Äußerst bemerkenswert waren Tognonis Soli, die jeden Song bereicherten. Er ließ seine Gitarre sprechen, singen oder schreien, in ungeahnte Sphären aufsteigen und hoch dramatisch wieder abstürzen. Mal klagten die Saiten wehmütig, mal jubelten sie euphorisch. Die vielfältigen Ausdrucksmöglichkeiten zog der Gitarrist dabei sowohl aus seinem Können und hoher technischer Präzision, als auch aus seiner leidenschaftlichen Spielfreude. Bei Stücken wie „Shoot the Dove“ aus seinem Album „Art“ vereinte Tognoni die Härte rauen Rocks mit Elementen des Blues und vor allem absoluter Virtuosität.

Seine exzellenten Soli gestaltete er durch den Einsatz verschiedener Effekte, aber hauptsächlich durch seine kunstvolle Kreativität enorm abwechslungsreich. Songs wie „Bad Girl“ und „My Chair“ bestachen aber nicht nur durch Tognonis ekstatisches Gitarrenspiel. Die Rhythmussektion aus René Stock am Bass und Marc Descamps am Schlagzeug leistete mehr als nur Fleißarbeit. Stock und Descamps lieferten im Schweiße ihrer Angesichter stets punktgenau treibende und mitreißende Beats zu der atemraubenden Bluesrock-Show. Tognoni indes glänzte durch große Bühnenpräsenz und immer wieder mit brillanten Soli.

In den ausgedehnten Instrumentalteilen von „Dark Angel“ flogen die Finger beider Hände in grandioser Choreografie über die Saiten, dass einem schon alleine vom Zuschauen schwindelig werden konnte.
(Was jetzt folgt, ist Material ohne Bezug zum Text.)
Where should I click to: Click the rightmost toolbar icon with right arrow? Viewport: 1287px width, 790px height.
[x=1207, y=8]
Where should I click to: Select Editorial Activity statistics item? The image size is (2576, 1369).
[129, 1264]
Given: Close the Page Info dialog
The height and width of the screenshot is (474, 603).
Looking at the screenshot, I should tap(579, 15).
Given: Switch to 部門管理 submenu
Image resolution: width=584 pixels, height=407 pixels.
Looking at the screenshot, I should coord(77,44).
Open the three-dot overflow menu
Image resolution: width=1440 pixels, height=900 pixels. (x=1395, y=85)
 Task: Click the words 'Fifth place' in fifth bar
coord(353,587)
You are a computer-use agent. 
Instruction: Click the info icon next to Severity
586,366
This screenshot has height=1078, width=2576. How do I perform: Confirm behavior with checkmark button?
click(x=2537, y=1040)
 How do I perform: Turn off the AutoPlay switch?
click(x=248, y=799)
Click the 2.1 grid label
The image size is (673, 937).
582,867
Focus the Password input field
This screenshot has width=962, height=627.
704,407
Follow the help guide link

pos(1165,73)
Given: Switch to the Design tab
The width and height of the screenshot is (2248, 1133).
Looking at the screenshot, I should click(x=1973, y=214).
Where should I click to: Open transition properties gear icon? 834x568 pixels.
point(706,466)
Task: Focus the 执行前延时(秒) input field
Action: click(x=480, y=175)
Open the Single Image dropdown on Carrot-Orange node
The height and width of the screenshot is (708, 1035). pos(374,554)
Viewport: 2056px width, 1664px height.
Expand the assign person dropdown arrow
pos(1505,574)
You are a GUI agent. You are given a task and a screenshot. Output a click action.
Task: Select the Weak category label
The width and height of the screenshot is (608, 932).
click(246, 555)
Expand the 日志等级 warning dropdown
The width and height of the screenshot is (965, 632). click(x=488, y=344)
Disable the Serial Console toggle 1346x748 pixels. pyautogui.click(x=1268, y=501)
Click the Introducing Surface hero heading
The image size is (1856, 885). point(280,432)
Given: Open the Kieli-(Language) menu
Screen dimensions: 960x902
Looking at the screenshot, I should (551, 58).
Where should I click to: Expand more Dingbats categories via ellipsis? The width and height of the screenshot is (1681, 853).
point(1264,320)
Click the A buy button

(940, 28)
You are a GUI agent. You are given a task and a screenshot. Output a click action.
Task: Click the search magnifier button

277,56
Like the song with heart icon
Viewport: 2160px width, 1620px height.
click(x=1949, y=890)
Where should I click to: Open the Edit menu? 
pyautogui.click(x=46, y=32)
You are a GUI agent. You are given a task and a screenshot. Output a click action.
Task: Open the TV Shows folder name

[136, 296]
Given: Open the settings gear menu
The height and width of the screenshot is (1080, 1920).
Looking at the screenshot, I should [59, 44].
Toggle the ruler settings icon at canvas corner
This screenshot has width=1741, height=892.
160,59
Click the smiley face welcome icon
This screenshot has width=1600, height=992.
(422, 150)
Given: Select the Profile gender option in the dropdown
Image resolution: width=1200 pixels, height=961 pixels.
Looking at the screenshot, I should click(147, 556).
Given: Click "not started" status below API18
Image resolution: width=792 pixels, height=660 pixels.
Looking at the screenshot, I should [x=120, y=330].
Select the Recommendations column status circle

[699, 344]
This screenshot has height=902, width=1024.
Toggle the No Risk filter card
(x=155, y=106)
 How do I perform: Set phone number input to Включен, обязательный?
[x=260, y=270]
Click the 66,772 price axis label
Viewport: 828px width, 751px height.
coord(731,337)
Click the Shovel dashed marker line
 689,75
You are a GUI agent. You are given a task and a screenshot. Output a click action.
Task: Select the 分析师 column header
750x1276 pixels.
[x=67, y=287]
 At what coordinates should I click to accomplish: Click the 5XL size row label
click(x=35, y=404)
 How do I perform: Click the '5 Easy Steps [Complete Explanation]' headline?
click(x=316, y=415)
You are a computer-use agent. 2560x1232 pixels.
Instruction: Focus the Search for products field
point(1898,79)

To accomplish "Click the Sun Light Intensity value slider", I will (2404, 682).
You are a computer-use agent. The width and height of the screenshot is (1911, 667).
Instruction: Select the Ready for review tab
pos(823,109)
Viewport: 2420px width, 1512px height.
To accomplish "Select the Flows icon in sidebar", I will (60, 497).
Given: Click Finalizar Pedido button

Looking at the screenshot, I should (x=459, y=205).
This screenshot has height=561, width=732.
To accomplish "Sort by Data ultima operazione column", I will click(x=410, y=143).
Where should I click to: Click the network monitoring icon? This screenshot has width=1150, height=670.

Vom Zuhören erst recht, denn in tasmanisch-teuflischem Tempo öffnete Tognoni fantastische Klangwelten, spielte sich und das Publikum in einen nicht enden wollenden, hart rockenden Blues-Rausch. Rob Tognoni servierte den Gästen des letzten „Blues meets Rock“-Konzerts vor der Sommerpause ein schmackhaftes Musikmenü aus bodenständigen Kompositionen, dynamischem Hardrock, erdigem Blues, einer Prise Boogie und einer unglaublich famosen Gitarre als Hauptzutat.